The Dip

Don’t mess with Mr. In-Between

Stefan Stern who writes for the Financial Times wrote this review for Accounting and Business, a UK journal found here:

Vince Lombardi is one of the most venerated American football coaches in history. The team he built, the Green Bay Packers, won the NFL championship five times in the nine years he was coaching them. And Lombardi came up with one of the world’s most famous motivational commands of all, beloved of managers everywhere: “Quitters never win, and winners never quit.”

Seth Godin, the marketing guru, blogger and best-selling author of Purple Cow, quotes Lombardi at the start of this slim new book.
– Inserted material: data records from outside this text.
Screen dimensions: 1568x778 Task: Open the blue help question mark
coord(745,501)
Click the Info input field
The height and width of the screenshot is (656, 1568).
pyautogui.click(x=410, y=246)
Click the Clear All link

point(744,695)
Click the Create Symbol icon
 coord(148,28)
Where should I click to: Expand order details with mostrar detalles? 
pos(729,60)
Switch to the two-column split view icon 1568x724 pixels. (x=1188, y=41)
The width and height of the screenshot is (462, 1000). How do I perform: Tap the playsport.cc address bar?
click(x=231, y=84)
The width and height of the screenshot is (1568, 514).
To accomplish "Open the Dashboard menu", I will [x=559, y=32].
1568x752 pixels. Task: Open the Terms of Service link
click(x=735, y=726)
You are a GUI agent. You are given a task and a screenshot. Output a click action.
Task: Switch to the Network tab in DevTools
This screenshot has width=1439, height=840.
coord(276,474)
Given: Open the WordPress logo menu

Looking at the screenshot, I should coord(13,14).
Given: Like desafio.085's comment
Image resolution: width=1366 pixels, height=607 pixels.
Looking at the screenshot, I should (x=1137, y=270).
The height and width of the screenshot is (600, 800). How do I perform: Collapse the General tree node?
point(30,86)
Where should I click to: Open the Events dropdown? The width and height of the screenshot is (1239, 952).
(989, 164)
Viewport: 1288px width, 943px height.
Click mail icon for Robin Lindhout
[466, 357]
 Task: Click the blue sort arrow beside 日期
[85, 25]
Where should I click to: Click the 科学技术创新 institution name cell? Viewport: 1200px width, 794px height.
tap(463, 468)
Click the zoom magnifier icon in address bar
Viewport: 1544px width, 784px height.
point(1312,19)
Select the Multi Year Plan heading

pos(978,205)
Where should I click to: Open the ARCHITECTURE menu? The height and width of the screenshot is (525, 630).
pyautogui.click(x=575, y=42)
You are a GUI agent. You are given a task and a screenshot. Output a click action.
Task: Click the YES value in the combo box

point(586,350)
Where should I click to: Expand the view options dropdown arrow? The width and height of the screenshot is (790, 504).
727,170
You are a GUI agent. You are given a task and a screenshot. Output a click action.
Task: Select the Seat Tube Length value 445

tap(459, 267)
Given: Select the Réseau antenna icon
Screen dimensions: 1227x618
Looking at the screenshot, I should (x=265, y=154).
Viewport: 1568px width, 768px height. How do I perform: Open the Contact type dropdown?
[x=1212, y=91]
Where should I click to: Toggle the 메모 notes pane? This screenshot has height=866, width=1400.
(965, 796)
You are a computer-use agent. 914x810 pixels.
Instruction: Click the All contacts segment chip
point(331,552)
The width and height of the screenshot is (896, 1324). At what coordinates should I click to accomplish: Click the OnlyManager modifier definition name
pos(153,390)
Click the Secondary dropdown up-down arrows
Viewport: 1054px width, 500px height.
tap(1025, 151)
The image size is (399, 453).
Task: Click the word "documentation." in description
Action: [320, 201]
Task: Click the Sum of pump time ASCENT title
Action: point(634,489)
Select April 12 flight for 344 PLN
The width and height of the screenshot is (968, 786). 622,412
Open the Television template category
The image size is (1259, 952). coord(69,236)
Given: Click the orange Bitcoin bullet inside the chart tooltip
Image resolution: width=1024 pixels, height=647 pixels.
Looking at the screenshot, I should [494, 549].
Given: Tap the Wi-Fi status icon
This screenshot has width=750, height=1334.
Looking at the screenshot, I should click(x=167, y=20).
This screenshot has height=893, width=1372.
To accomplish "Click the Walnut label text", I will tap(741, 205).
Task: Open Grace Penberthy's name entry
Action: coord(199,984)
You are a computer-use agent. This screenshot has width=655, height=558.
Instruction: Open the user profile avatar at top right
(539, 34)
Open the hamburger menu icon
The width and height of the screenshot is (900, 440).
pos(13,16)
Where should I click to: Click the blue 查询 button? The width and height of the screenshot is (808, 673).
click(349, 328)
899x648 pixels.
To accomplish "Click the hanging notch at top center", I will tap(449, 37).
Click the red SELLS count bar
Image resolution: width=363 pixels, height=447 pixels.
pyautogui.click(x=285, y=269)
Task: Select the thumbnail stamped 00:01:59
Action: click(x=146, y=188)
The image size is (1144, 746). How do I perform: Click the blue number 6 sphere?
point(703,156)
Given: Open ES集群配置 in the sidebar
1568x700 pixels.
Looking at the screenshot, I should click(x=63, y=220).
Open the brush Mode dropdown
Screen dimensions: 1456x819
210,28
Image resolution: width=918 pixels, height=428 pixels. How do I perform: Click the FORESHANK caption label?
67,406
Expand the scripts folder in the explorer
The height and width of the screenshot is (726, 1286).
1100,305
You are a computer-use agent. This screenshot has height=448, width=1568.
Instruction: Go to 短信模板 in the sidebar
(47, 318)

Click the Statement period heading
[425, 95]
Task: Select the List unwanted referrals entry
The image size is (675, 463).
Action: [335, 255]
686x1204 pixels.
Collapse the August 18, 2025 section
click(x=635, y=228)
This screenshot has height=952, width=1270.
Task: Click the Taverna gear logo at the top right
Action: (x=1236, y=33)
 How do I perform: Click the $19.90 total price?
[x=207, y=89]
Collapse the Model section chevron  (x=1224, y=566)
And Godin’s verdict on the great Lombardi’s views? “Bad advice.”

That is typical Godin, who possesses one of the cheekiest and most energetic voices in business today. That is partly why his latest offering is worth a look even though, at nearly £7 for 100 pages, it might not appear to offer the best value for money. (Well, I did say he was cheeky, didn’t I?)

Godin’s counter-intuitive insight is simply this: winners do quit, they quit all the time, it’s just that they pick the right moment and the right place to quit, so that they can concentrate their fire on an area where winning is a much more likely (and indeed more profitable) outcome.

The book’s title refers to that low point in any task or project where we have to decide whether to carry on with what we are doing – in the hope of overcoming a dip – or whether we should in fact abandon the work in hand and move on. One of our biggest problems, Godin says, is that we fail to recognise when a dip is in fact a cul-de-sac, a dead end. He hails Jack Welch, former chief executive of General Electric, as a boss who knew when certain business units were coming up against a dead end. “Be number one or number two in a sector, or get out of it,” was the Welch doctrine.

Quitting is important because winning is important, Godin says. “Extraordinary benefits accrue to the tiny majority of people who are able to push just a tiny bit longer than most,” he writes. “Extraordinary benefits also accrue to the tiny majority with the guts to quit early and refocus their efforts on something new.”

Godin is the enemy of muddling through, making do, and coping. Either get through the dip and reach for the stars, or find something else to do, he advises. But don’t mess with “Mr Inbetween”.

“The most common response to the dip is to play it safe,” Godin says. “To do ordinary, blameless work, work that’s beyond reproach. When faced with the dip most people ‘suck it up’ and try to average their way to success. Which is precisely why so few people end up the best in the world… The problem with coping is that it never leads to exceptional performance,” he adds. “Mediocre work is rarely because of a lack of talent and often because of the cul-de-sac. All coping does is waste your time and misdirect your energy. If the best you can do is cope, you’re better off quitting.”

So that’s us told then. Sounds like a good place to stop!